• What the exercise asks
In the answer, each entry below appears exactly as given, and no picture appears at all.

[Stored items]
####

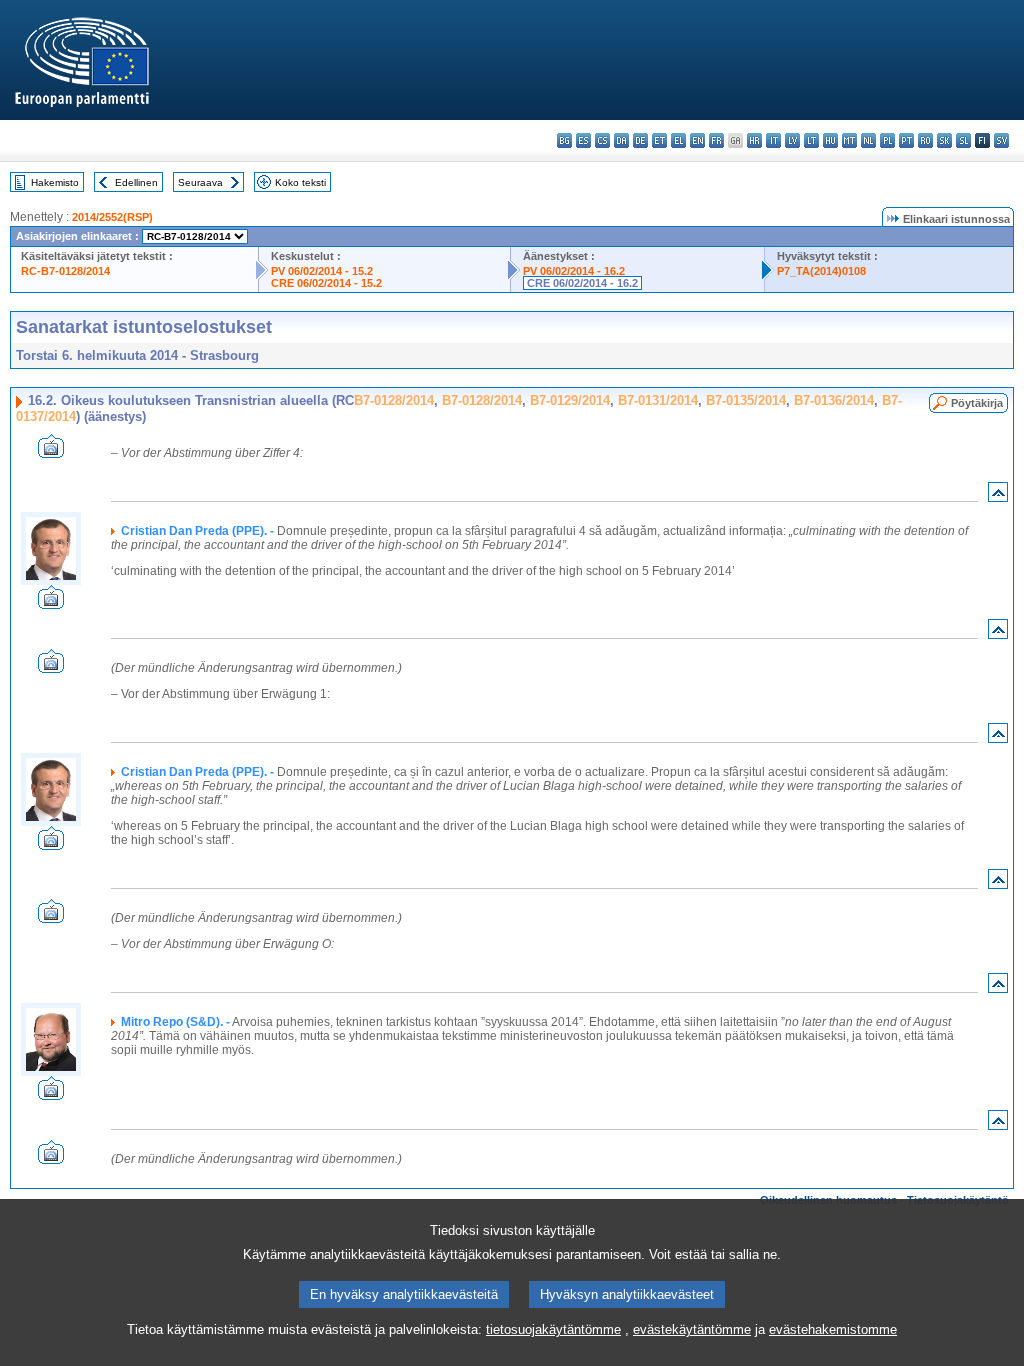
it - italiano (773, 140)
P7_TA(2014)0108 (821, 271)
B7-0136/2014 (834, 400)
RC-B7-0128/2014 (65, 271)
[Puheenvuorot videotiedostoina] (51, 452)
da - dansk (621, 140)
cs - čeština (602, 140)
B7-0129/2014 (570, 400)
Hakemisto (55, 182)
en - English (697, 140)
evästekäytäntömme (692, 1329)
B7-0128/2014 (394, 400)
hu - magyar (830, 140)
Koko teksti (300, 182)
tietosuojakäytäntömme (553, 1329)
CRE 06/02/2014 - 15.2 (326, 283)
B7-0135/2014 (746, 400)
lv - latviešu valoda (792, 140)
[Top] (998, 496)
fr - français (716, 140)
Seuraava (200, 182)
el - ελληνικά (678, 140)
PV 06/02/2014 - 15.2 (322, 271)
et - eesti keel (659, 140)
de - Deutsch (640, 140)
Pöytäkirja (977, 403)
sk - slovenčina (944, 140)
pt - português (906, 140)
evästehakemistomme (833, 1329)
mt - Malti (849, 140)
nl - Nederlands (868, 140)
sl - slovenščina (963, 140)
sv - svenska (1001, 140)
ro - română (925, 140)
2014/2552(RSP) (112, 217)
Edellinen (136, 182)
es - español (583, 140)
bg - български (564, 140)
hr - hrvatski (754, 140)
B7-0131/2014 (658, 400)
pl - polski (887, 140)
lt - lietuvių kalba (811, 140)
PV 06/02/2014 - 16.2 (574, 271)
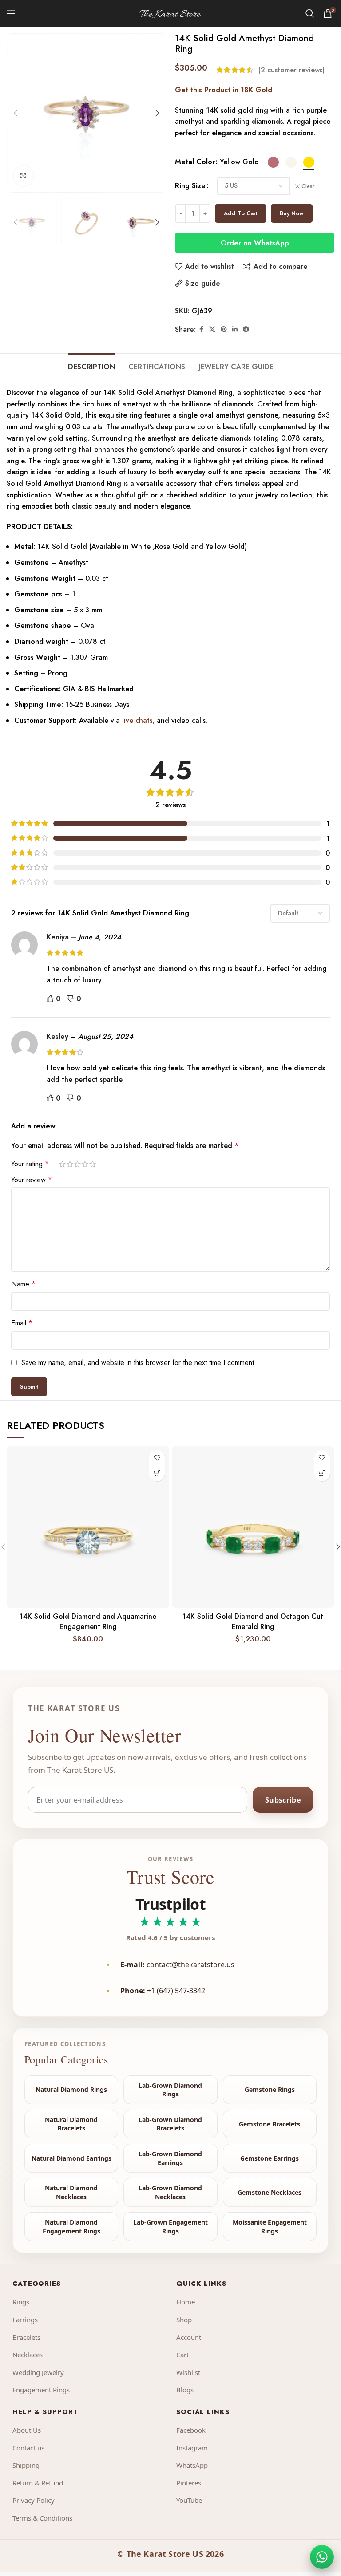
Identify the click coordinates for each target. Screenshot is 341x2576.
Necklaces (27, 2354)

####

• Task response
it - italiano (773, 140)
P7_TA(2014)0108 (821, 271)
B7-0136/2014 (834, 400)
RC-B7-0128/2014 (65, 271)
[Puheenvuorot videotiedostoina] (51, 452)
da - dansk (621, 140)
cs - čeština (602, 140)
B7-0129/2014 (570, 400)
Hakemisto (55, 182)
en - English (697, 140)
evästekäytäntömme (692, 1329)
B7-0128/2014 (394, 400)
hu - magyar (830, 140)
Koko teksti (300, 182)
tietosuojakäytäntömme (553, 1329)
CRE 06/02/2014 - 15.2 (326, 283)
B7-0135/2014 (746, 400)
lv - latviešu valoda (792, 140)
[Top] (998, 496)
fr - français (716, 140)
Seuraava (200, 182)
el - ελληνικά (678, 140)
PV 06/02/2014 - 15.2 (322, 271)
et - eesti keel (659, 140)
de - Deutsch (640, 140)
Pöytäkirja (977, 403)
sk - slovenčina (944, 140)
pt - português (906, 140)
evästehakemistomme (833, 1329)
mt - Malti (849, 140)
nl - Nederlands (868, 140)
sl - slovenščina (963, 140)
sv - svenska (1001, 140)
ro - română (925, 140)
2014/2552(RSP) (112, 217)
Edellinen (136, 182)
es - español (583, 140)
bg - български (564, 140)
hr - hrvatski (754, 140)
B7-0131/2014 (658, 400)
pl - polski (887, 140)
lt - lietuvių kalba (811, 140)
PV 06/02/2014 - 16.2 (574, 271)
Identify the click coordinates for each target. Screenshot is 341x2576.
Necklaces (27, 2354)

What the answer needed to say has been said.